Re: preventing registry failures from happening in mesos-master?

2015-05-09 Thread Adam Bordelon
Erik, there were significant improvements to the registry in Mesos 0.21.0.
I'd recommend you try a more recent Mesos version, like 0.22.1 just
released this week.

I'd also recommend that you make sure the networking between your masters
is relatively low-latency, because updates will fail if the active master
cannot write to the other masters' registries within
--registry_store_timeout. Alternatively, you can just bump up this timeout,
and maybe --registry_fetch_timeout.

On Thu, May 7, 2015 at 6:15 PM, Erik Weathers eweath...@groupon.com wrote:

 I know we're supposed to run the mesos daemons under supervision (i.e.,
 bring them back up automatically if they fail).   But I'm interested in not
 having the mesos-master fail at all, especially a failure in the registry /
 replicated_log, which I am already a little scared of.

 Situation:

- Mesos version: 0.20.1
- 30 mesos-slave hosts (on bare metal)
   - originally had 30, now have 39
- 3 mesos-master hosts (on VMs)
- 5 zookeepers (on bare metal)

 Problems during slave addition:

 (1) Brought up 1 brand new slave, this caused the acting master to die
 with this error:

 *Failed to admit slave ... Failed to update 'registry': Failed to perform
 store within 5secs*


 (2) 11 minutes later, brought up 8 more brand new slaves, this caused the
 new acting master to die with this error:

 *Failed to admit slave ... Failed to update 'registry': version mismatch*


 I'm now even more afraid of the registry now. :(Is it likely that
 there's some fundamental improperness in my configuration and/or setup that
 would lead to the registry being so fragile?   I was guessing that running
 the mesos-master on VMs might be bad and lead to the inital error about the
 store not completing within 5 seconds.  But the latter problem is just
 baffling to me.  Everything *seems* ok right now.  Maybe.  Hopefully.

 Thanks!

 - Erik



preventing registry failures from happening in mesos-master?
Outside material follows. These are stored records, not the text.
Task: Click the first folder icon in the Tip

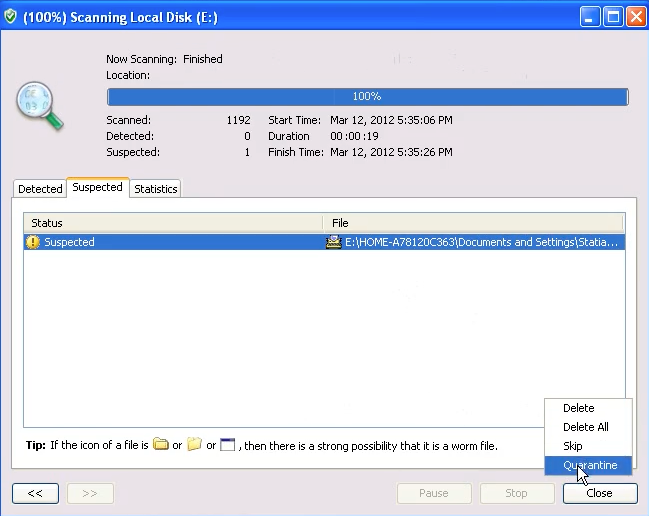Action: [161, 445]
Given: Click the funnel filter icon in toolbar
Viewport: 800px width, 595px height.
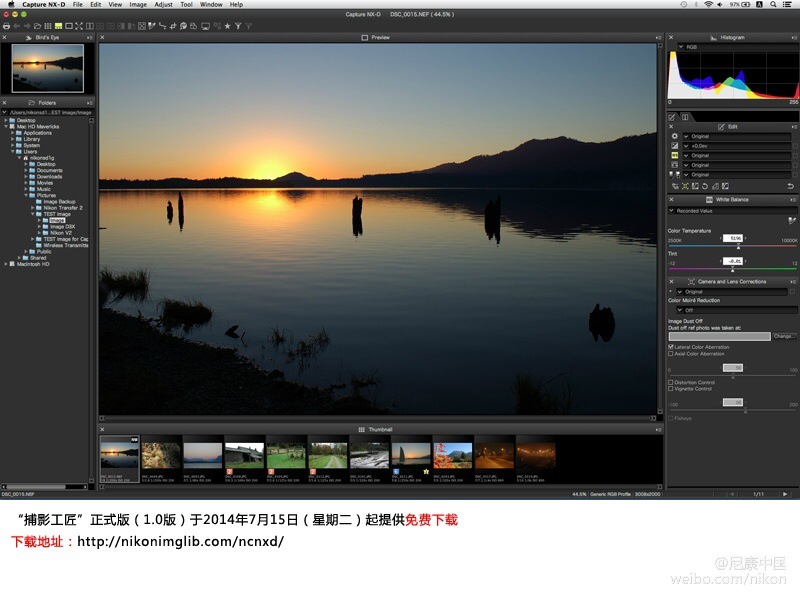Looking at the screenshot, I should 238,25.
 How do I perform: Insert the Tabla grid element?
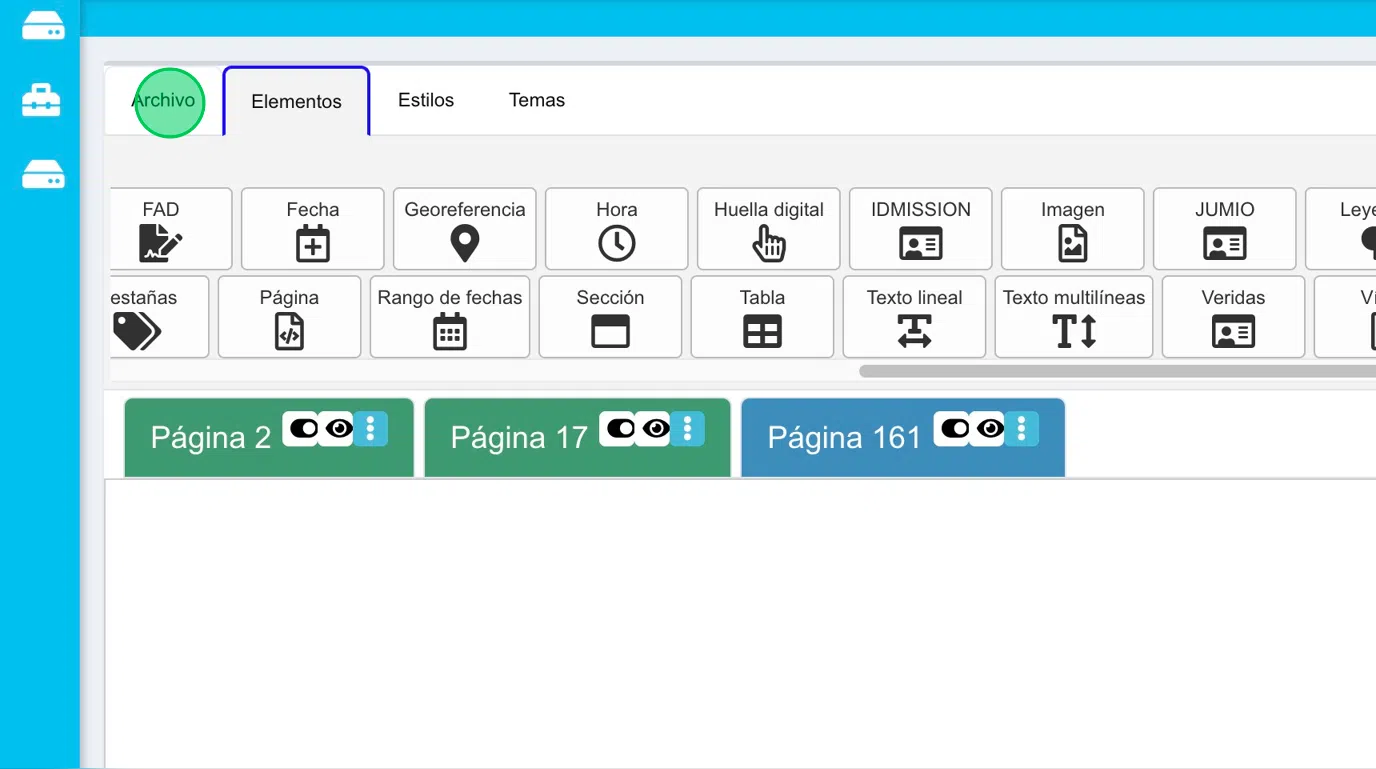click(762, 317)
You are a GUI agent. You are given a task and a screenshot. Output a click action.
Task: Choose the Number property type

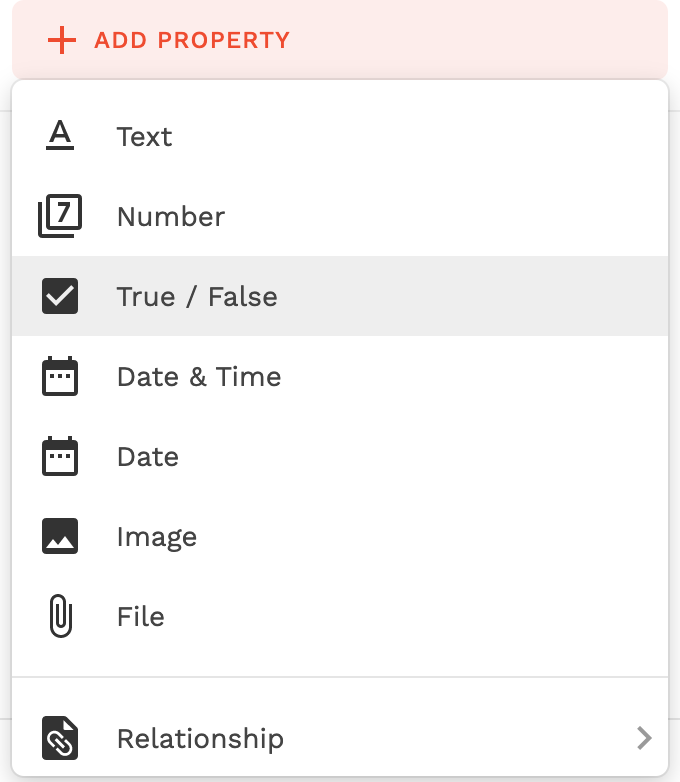click(x=340, y=216)
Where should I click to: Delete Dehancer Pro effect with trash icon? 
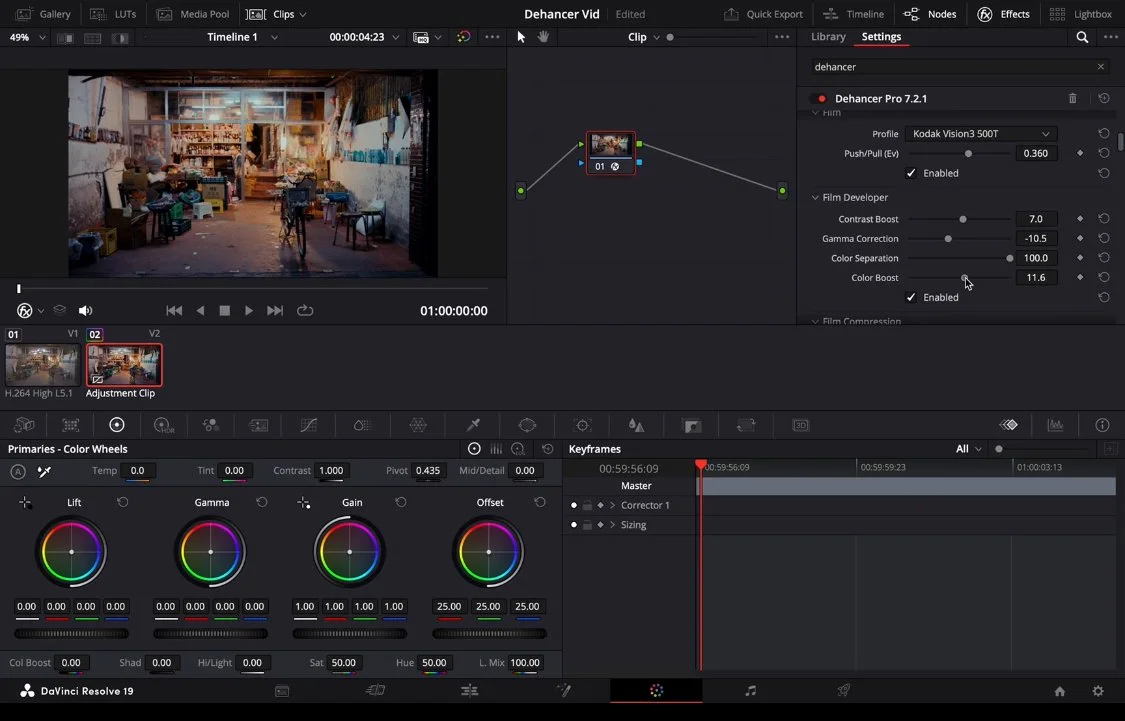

2015-05-07 Thread Erik Weathers
I know we're supposed to run the mesos daemons under supervision (i.e.,
bring them back up automatically if they fail).   But I'm interested in not
having the mesos-master fail at all, especially a failure in the registry /
replicated_log, which I am already a little scared of.

Situation:

   - Mesos version: 0.20.1
   - 30 mesos-slave hosts (on bare metal)
  - originally had 30, now have 39
   - 3 mesos-master hosts (on VMs)
   - 5 zookeepers (on bare metal)

Problems during slave addition:

(1) Brought up 1 brand new slave, this caused the acting master to die with
this error:

*Failed to admit slave ... Failed to update 'registry': Failed to perform
store within 5secs*


(2) 11 minutes later, brought up 8 more brand new slaves, this caused the
new acting master to die with this error:

*Failed to admit slave ... Failed to update 'registry': version mismatch*


I'm now even more afraid of the registry now. :(Is it likely that
there's some fundamental improperness in my configuration and/or setup that
would lead to the registry being so fragile?   I was guessing that running
the mesos-master on VMs might be bad and lead to the inital error about the
store not completing within 5 seconds.  But the latter problem is just
baffling to me.  Everything *seems* ok right now.  Maybe.  Hopefully.

Thanks!

- Erik